A scheme for understanding group processes in problem-based learning

  • Eva Hammar ChiriacEmail author
Article

Abstract

The purpose of this study was to identify, describe and interpret group processes occurring in tutorials in problem-based learning. Another aim was to investigate if a combination of Steiner’s (Steiner, I. D. (1972). Group process and productivity. New York: Academic Press.) theory of group work and Bion’s (Bion, W. R. (1961). Experiences in groups. New York: Tavistock Publications Limited.) theory of work and regression in groups may be a fruitful way to interpret and explain group dynamics in problem-based learning.

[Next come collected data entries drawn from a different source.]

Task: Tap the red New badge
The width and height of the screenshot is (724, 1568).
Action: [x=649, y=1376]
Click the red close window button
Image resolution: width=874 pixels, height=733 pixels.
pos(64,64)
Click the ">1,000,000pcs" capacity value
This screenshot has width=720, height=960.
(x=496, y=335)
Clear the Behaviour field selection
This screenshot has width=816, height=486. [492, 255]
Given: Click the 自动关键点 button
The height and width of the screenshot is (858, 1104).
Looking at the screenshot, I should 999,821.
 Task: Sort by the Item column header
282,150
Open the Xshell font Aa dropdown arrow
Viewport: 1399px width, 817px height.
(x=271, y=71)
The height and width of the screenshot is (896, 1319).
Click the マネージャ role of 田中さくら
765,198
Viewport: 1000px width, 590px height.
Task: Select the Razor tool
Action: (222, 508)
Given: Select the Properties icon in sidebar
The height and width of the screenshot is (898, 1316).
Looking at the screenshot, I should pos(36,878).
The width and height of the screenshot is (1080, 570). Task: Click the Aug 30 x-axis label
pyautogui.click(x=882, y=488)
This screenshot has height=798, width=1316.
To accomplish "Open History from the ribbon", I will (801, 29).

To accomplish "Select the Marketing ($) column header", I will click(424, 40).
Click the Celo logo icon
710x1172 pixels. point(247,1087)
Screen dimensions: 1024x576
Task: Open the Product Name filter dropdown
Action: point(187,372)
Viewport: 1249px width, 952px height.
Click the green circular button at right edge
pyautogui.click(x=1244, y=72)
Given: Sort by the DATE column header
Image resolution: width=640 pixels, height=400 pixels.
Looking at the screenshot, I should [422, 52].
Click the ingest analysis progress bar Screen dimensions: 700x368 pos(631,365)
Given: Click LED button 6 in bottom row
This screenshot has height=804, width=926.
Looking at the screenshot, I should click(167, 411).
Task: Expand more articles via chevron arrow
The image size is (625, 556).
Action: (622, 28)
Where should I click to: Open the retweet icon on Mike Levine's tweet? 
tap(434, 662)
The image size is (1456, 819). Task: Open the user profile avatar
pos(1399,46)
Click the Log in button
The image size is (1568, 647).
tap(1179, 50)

Data have been collected through a multi-strategy approach. The principal method for data gathering was qualitative. The quantitative method was used as a follow-up study. The data gathering methods used were observation, questionnaire and interviews.

The results disclose that it is possible to give a comprehensive and descriptive picture of the group processes that occur in tutorials. The results also show that a combination of Steiner’s and Bion’s theories may be a fruitful way to describe, interpret and explain group dynamics in tutorial groups. By combining the theories a scheme for understanding group processes was created. The combination, in form of a new model, can be considered as a way of developing the theories and at the same time, it offers a theoretical tool for research purposes. The combination represents a new way of categorising group processes and can hopefully provide a better understanding of interactional dynamics in groups and account for greater explanation value with respect to group processes.

Keywords

Group Group processes Education Problem-based learning Tutorial group Dynamics in groups 

Notes

Acknowledgements

The author gratefully acknowledges the helpful comments made on this paper by professor Kjell Granström.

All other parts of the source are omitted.